Reproduce all of the lines below, substituting "Identify an element on the display" for each occurrence of "Locate an element on the screen" and leaving everything else unchanged.

--- Data extract ---

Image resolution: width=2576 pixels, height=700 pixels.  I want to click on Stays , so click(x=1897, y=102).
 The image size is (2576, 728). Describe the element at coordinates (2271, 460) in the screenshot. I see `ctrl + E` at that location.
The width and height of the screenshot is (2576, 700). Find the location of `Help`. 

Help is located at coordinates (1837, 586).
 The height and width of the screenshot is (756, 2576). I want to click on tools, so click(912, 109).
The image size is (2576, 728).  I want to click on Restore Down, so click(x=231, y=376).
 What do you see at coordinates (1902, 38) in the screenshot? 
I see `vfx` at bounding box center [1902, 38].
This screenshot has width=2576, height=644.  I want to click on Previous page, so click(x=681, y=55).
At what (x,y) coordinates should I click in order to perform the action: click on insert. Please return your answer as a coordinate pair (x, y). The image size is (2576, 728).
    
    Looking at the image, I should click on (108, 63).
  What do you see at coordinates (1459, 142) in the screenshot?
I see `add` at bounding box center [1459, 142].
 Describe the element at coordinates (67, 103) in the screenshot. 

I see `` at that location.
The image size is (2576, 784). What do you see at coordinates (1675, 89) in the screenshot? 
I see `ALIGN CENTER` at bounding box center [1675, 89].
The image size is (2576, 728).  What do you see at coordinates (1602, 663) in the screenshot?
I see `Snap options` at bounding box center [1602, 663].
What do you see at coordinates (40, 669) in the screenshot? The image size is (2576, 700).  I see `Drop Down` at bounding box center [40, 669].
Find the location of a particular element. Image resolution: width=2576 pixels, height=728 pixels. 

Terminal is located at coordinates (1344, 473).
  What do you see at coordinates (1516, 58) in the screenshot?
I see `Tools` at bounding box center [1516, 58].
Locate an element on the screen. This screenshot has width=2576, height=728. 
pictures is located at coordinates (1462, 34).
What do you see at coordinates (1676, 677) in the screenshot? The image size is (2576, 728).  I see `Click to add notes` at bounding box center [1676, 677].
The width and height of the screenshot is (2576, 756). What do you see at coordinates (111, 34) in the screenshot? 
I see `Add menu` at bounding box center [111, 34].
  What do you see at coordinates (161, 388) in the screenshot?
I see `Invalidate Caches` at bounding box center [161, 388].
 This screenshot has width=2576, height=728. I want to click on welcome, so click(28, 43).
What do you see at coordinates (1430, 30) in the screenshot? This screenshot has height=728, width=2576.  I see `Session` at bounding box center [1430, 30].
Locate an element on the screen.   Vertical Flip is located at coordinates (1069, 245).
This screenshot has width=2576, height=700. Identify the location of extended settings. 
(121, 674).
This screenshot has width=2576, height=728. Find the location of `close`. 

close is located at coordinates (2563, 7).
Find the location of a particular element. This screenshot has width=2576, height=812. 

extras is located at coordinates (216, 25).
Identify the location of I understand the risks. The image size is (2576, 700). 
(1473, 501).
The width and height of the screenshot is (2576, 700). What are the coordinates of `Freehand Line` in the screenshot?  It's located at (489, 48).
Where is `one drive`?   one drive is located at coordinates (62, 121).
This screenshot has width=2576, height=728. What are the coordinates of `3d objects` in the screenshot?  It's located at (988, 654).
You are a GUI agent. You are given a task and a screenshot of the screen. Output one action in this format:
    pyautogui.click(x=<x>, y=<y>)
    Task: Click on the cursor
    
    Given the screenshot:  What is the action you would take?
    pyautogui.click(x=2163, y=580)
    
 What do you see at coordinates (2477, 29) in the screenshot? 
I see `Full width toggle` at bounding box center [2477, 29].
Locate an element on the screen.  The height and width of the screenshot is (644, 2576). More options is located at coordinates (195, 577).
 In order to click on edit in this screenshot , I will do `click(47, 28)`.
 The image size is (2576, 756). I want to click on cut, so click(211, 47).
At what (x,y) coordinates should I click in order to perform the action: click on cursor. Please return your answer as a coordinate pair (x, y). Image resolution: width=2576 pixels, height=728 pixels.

---

** Response to the task **
Image resolution: width=2576 pixels, height=700 pixels.  I want to click on Stays , so click(x=1897, y=102).
 The image size is (2576, 728). Describe the element at coordinates (2271, 460) in the screenshot. I see `ctrl + E` at that location.
The width and height of the screenshot is (2576, 700). Find the location of `Help`. 

Help is located at coordinates (1837, 586).
 The height and width of the screenshot is (756, 2576). I want to click on tools, so click(912, 109).
The image size is (2576, 728).  I want to click on Restore Down, so click(x=231, y=376).
 What do you see at coordinates (1902, 38) in the screenshot? 
I see `vfx` at bounding box center [1902, 38].
This screenshot has width=2576, height=644.  I want to click on Previous page, so click(x=681, y=55).
At what (x,y) coordinates should I click in order to perform the action: click on insert. Please return your answer as a coordinate pair (x, y). The image size is (2576, 728).
    
    Looking at the image, I should click on (108, 63).
  What do you see at coordinates (1459, 142) in the screenshot?
I see `add` at bounding box center [1459, 142].
 Describe the element at coordinates (67, 103) in the screenshot. 

I see `` at that location.
The image size is (2576, 784). What do you see at coordinates (1675, 89) in the screenshot? 
I see `ALIGN CENTER` at bounding box center [1675, 89].
The image size is (2576, 728).  What do you see at coordinates (1602, 663) in the screenshot?
I see `Snap options` at bounding box center [1602, 663].
What do you see at coordinates (40, 669) in the screenshot? The image size is (2576, 700).  I see `Drop Down` at bounding box center [40, 669].
Find the location of a particular element. Image resolution: width=2576 pixels, height=728 pixels. 

Terminal is located at coordinates (1344, 473).
  What do you see at coordinates (1516, 58) in the screenshot?
I see `Tools` at bounding box center [1516, 58].
Identify an element on the display. This screenshot has width=2576, height=728. 
pictures is located at coordinates (1462, 34).
What do you see at coordinates (1676, 677) in the screenshot? The image size is (2576, 728).  I see `Click to add notes` at bounding box center [1676, 677].
The width and height of the screenshot is (2576, 756). What do you see at coordinates (111, 34) in the screenshot? 
I see `Add menu` at bounding box center [111, 34].
  What do you see at coordinates (161, 388) in the screenshot?
I see `Invalidate Caches` at bounding box center [161, 388].
 This screenshot has width=2576, height=728. I want to click on welcome, so click(28, 43).
What do you see at coordinates (1430, 30) in the screenshot? This screenshot has height=728, width=2576.  I see `Session` at bounding box center [1430, 30].
Identify an element on the display.   Vertical Flip is located at coordinates (1069, 245).
This screenshot has width=2576, height=700. Identify the location of extended settings. 
(121, 674).
This screenshot has width=2576, height=728. Find the location of `close`. 

close is located at coordinates (2563, 7).
Find the location of a particular element. This screenshot has width=2576, height=812. 

extras is located at coordinates (216, 25).
Identify the location of I understand the risks. The image size is (2576, 700). 
(1473, 501).
The width and height of the screenshot is (2576, 700). What are the coordinates of `Freehand Line` in the screenshot?  It's located at (489, 48).
Where is `one drive`?   one drive is located at coordinates (62, 121).
This screenshot has width=2576, height=728. What are the coordinates of `3d objects` in the screenshot?  It's located at (988, 654).
You are a GUI agent. You are given a task and a screenshot of the screen. Output one action in this format:
    pyautogui.click(x=<x>, y=<y>)
    Task: Click on the cursor
    
    Given the screenshot:  What is the action you would take?
    pyautogui.click(x=2163, y=580)
    
 What do you see at coordinates (2477, 29) in the screenshot? 
I see `Full width toggle` at bounding box center [2477, 29].
Identify an element on the display.  The height and width of the screenshot is (644, 2576). More options is located at coordinates (195, 577).
 In order to click on edit in this screenshot , I will do `click(47, 28)`.
 The image size is (2576, 756). I want to click on cut, so click(211, 47).
At what (x,y) coordinates should I click in order to perform the action: click on cursor. Please return your answer as a coordinate pair (x, y). Image resolution: width=2576 pixels, height=728 pixels.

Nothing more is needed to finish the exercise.